Word and item position data
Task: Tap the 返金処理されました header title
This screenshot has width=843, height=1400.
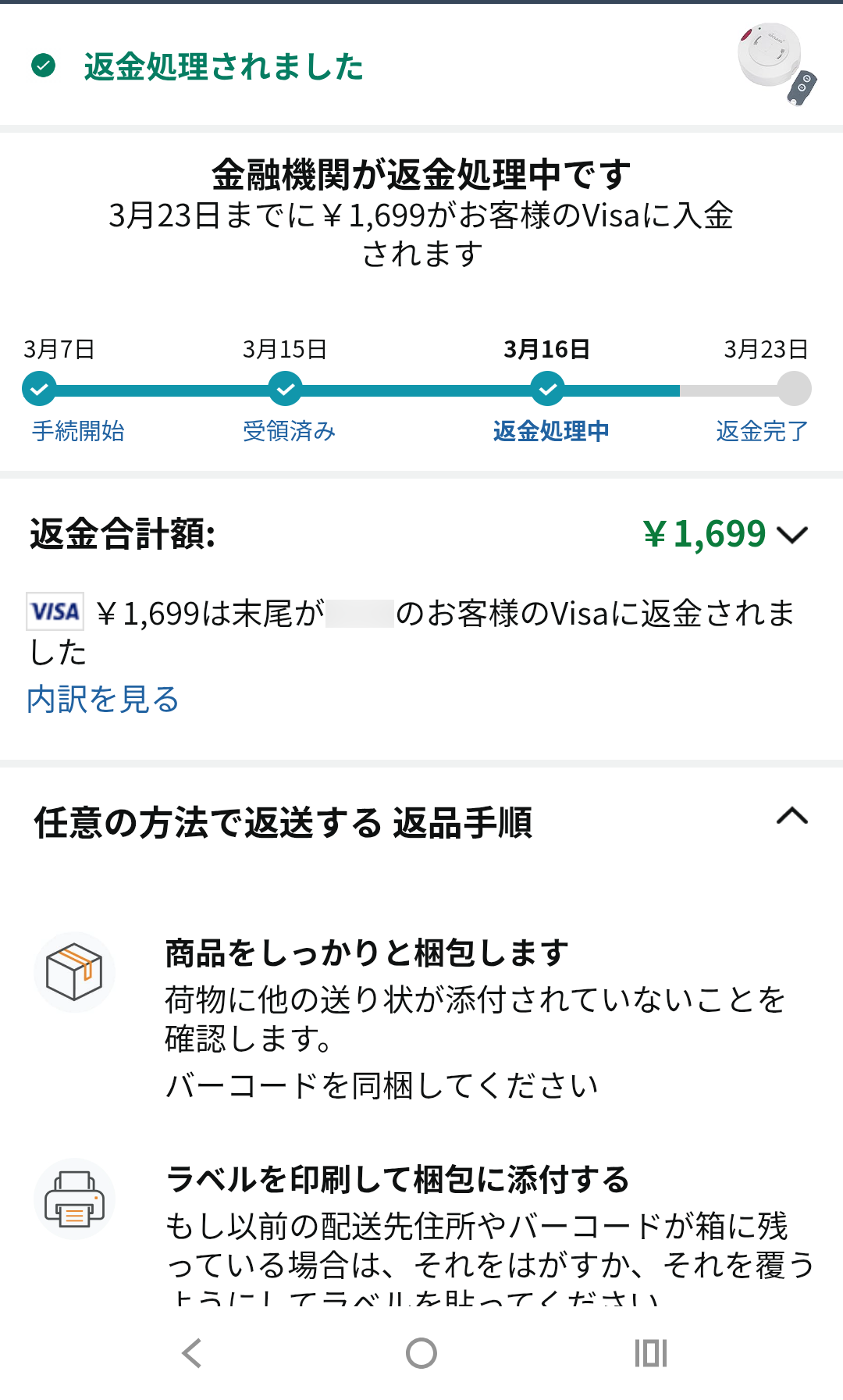Action: point(223,66)
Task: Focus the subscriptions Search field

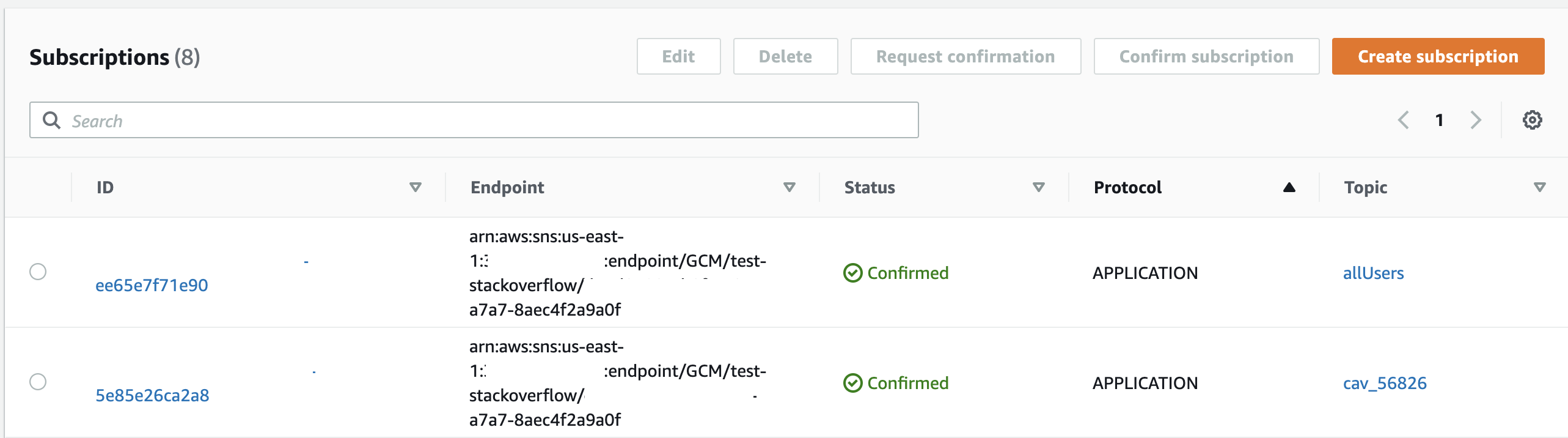Action: (x=489, y=121)
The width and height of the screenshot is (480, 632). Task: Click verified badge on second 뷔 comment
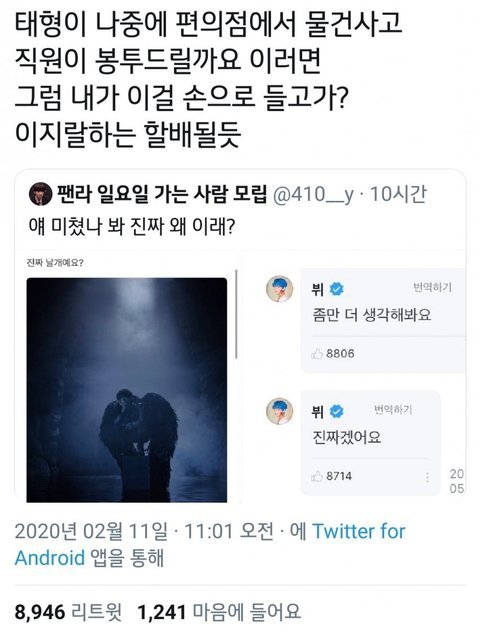(x=337, y=412)

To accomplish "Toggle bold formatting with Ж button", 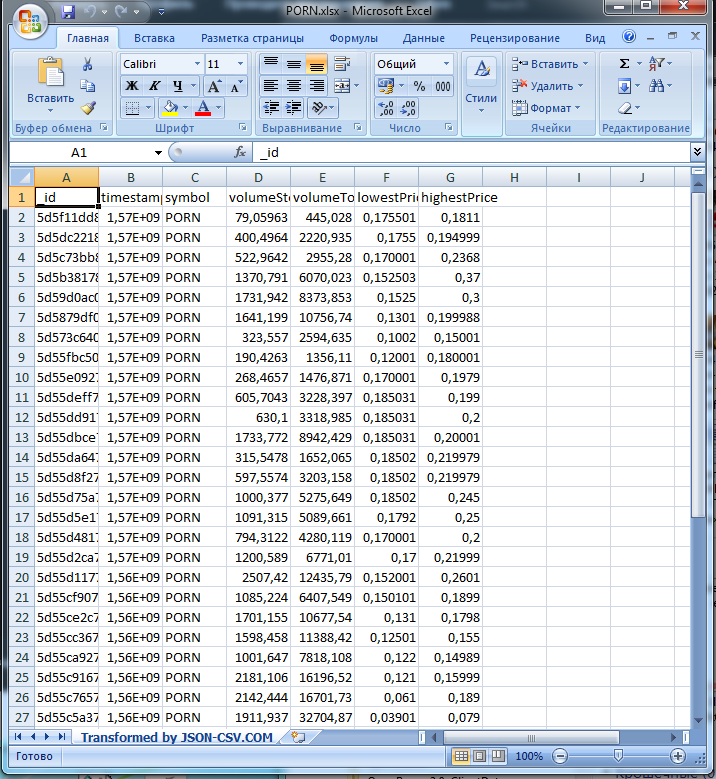I will tap(131, 86).
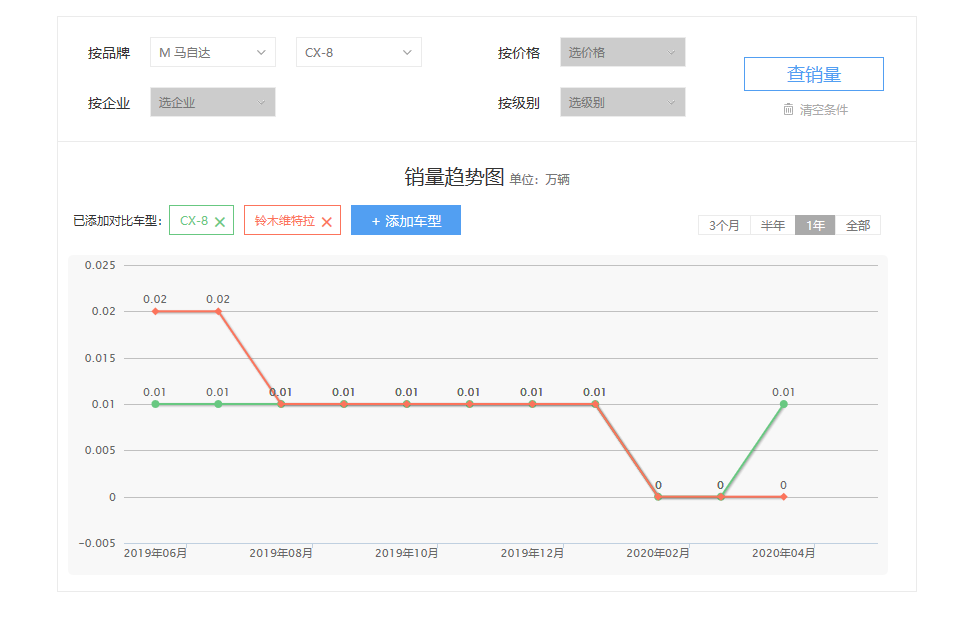
Task: Click the 清空条件 clear filters link
Action: pos(823,110)
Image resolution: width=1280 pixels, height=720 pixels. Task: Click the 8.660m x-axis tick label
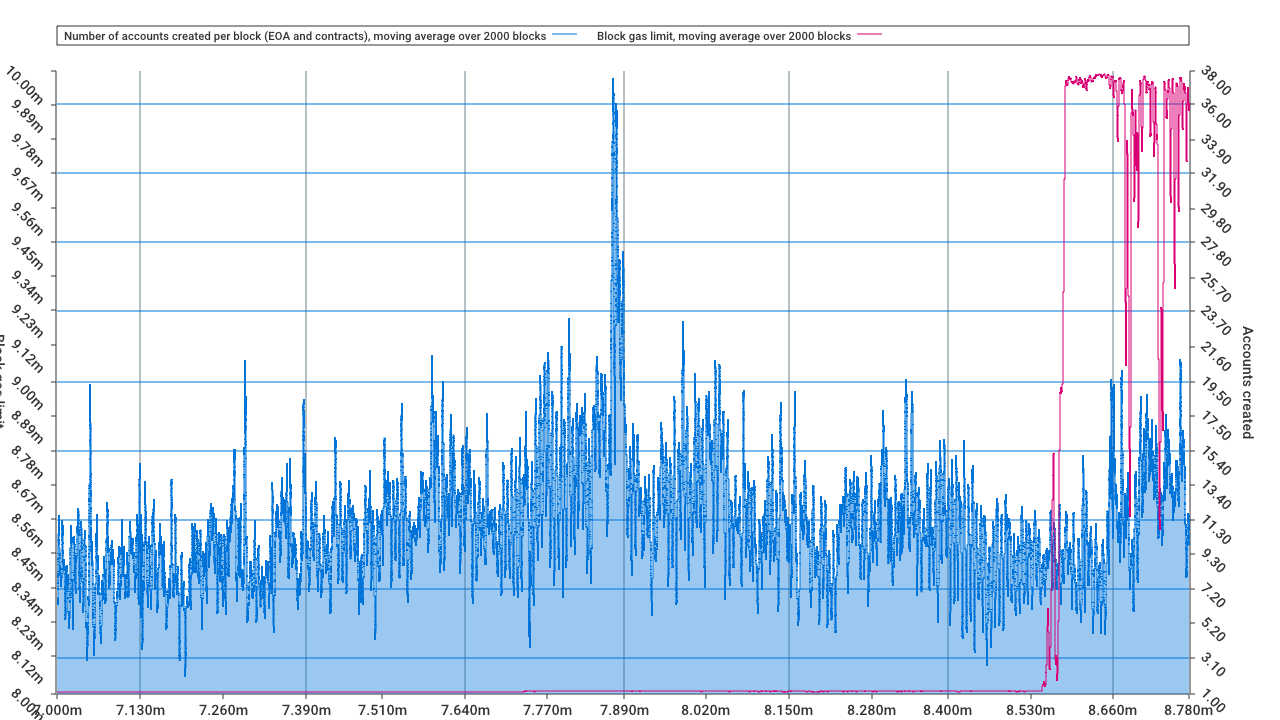pyautogui.click(x=1113, y=710)
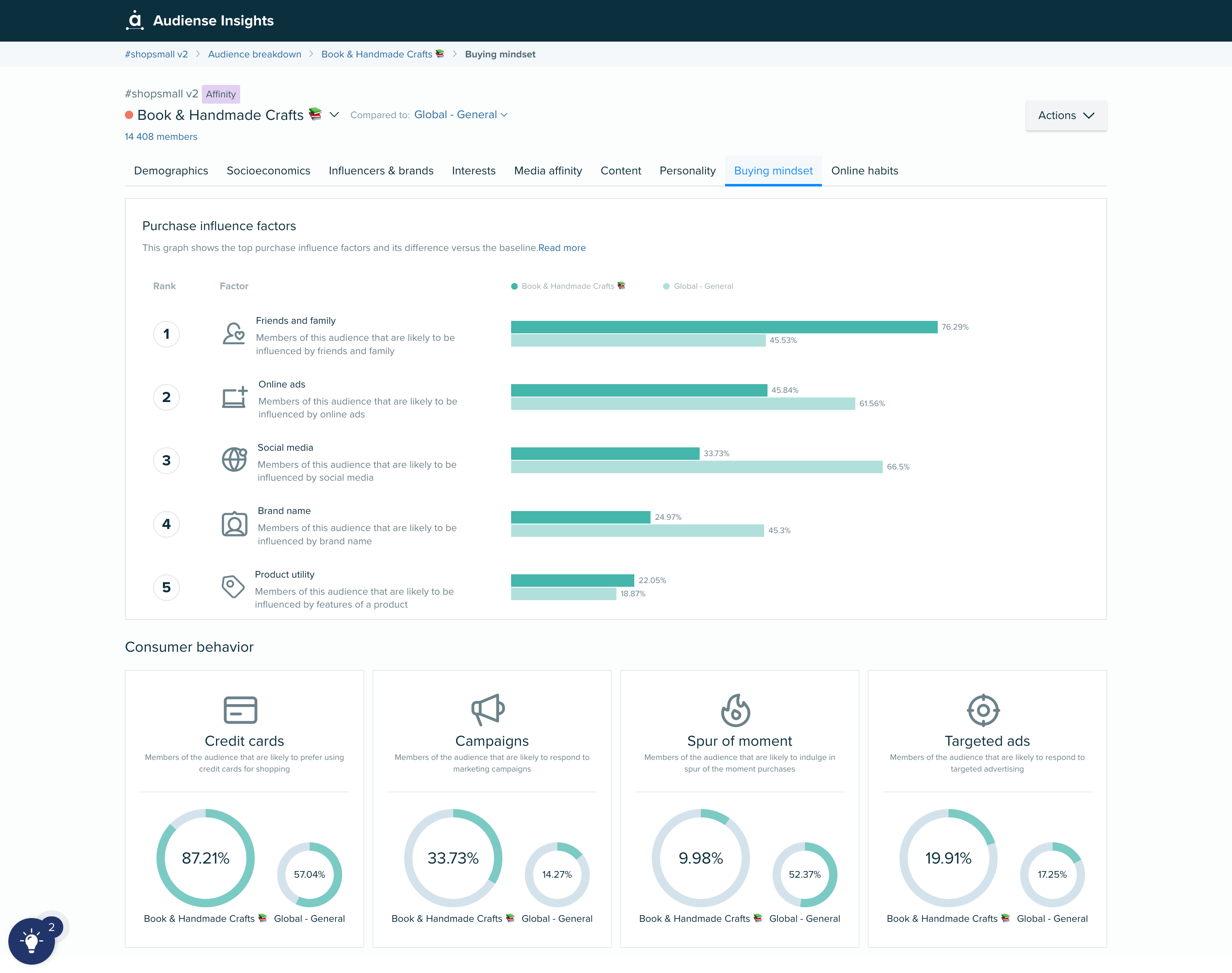Click the Online ads laptop icon
This screenshot has height=973, width=1232.
[234, 397]
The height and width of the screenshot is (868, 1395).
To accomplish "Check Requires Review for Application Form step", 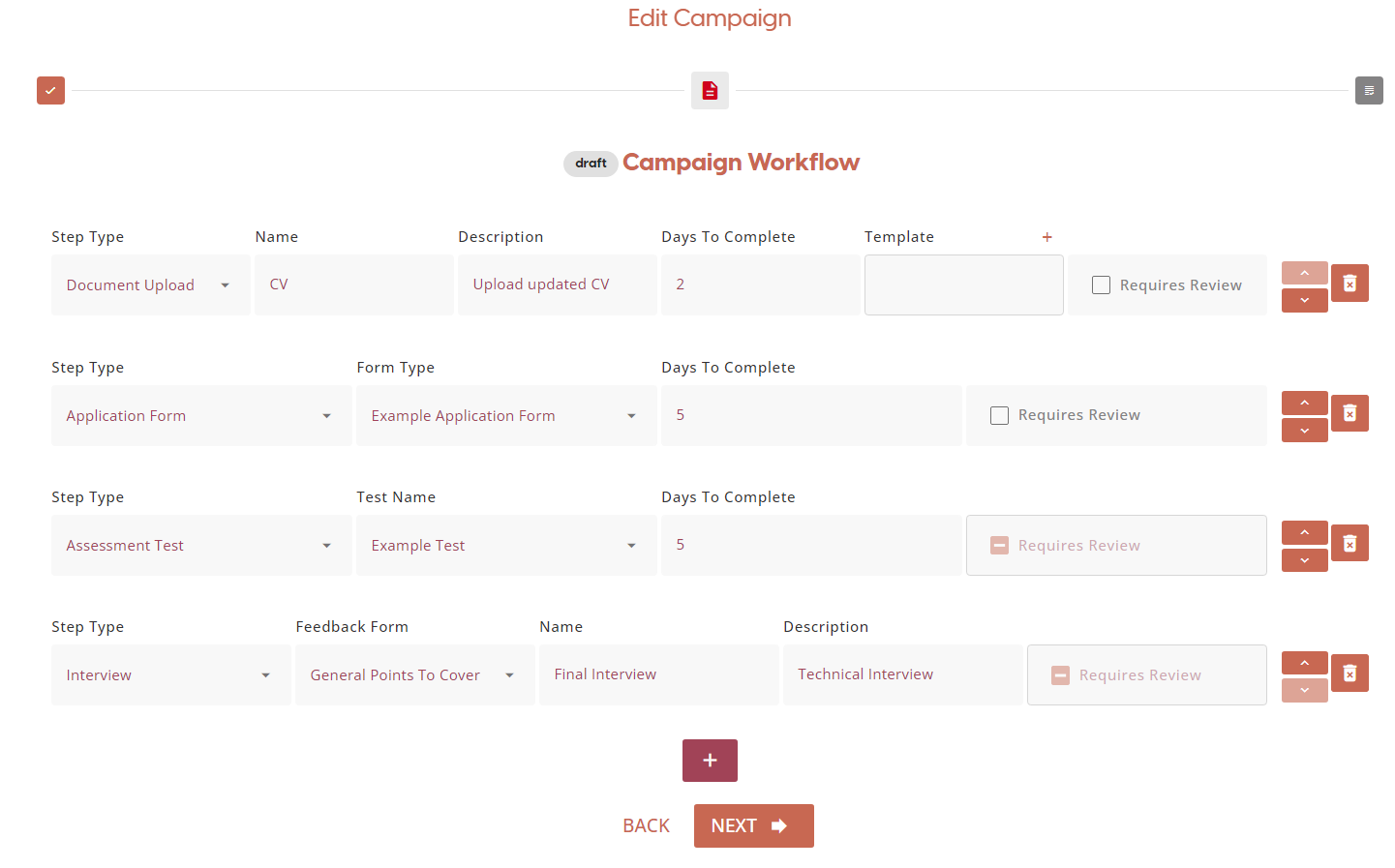I will tap(999, 415).
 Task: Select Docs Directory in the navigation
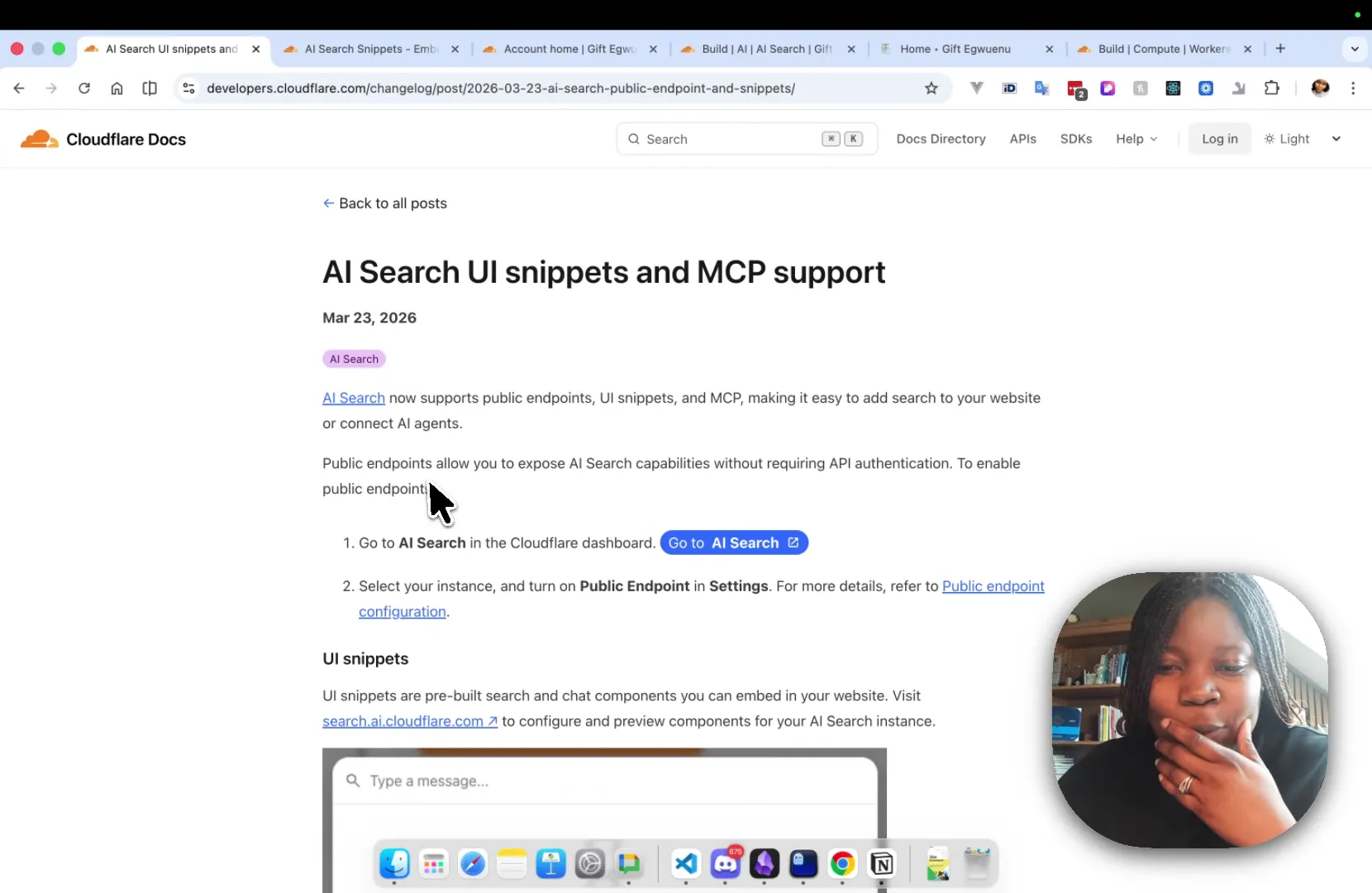pyautogui.click(x=941, y=138)
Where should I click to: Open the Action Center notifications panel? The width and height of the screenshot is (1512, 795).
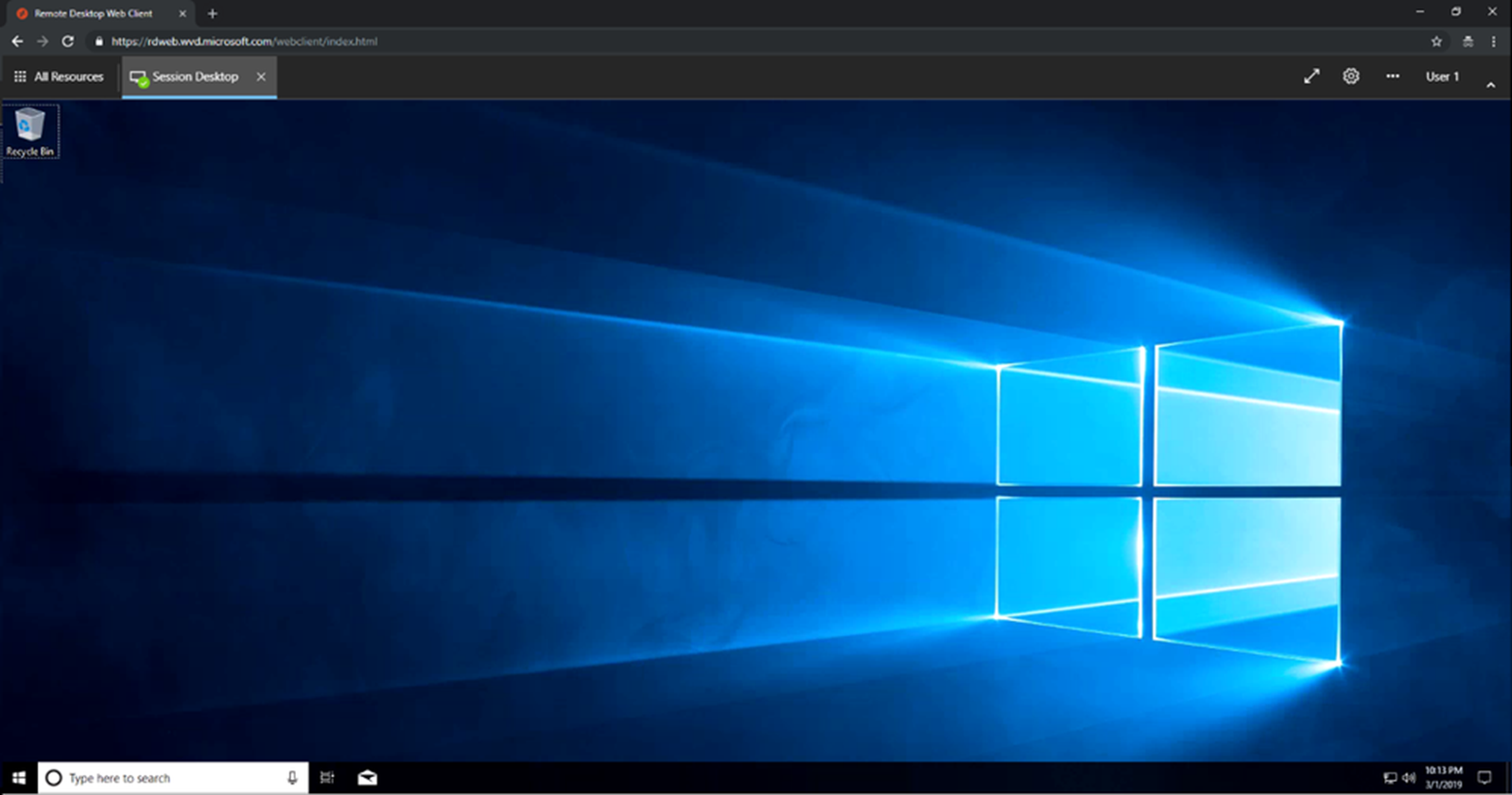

* [OBJECTIVE] Rescale the section that opens with the line containing "Task: Select Docs" and runs through the end of the rows, both ends included. Write every line again, requests too, multiplying each click coordinate in the answers by 1.2 and rounding to whole numbers with halves going up, and leave out the pictures.

* [ANSWER TO THIS TASK]
 Task: Select Docs Directory in the navigation
pyautogui.click(x=1129, y=166)
Where should I click to: Open the Action Center notifications panel? The width and height of the screenshot is (1512, 795).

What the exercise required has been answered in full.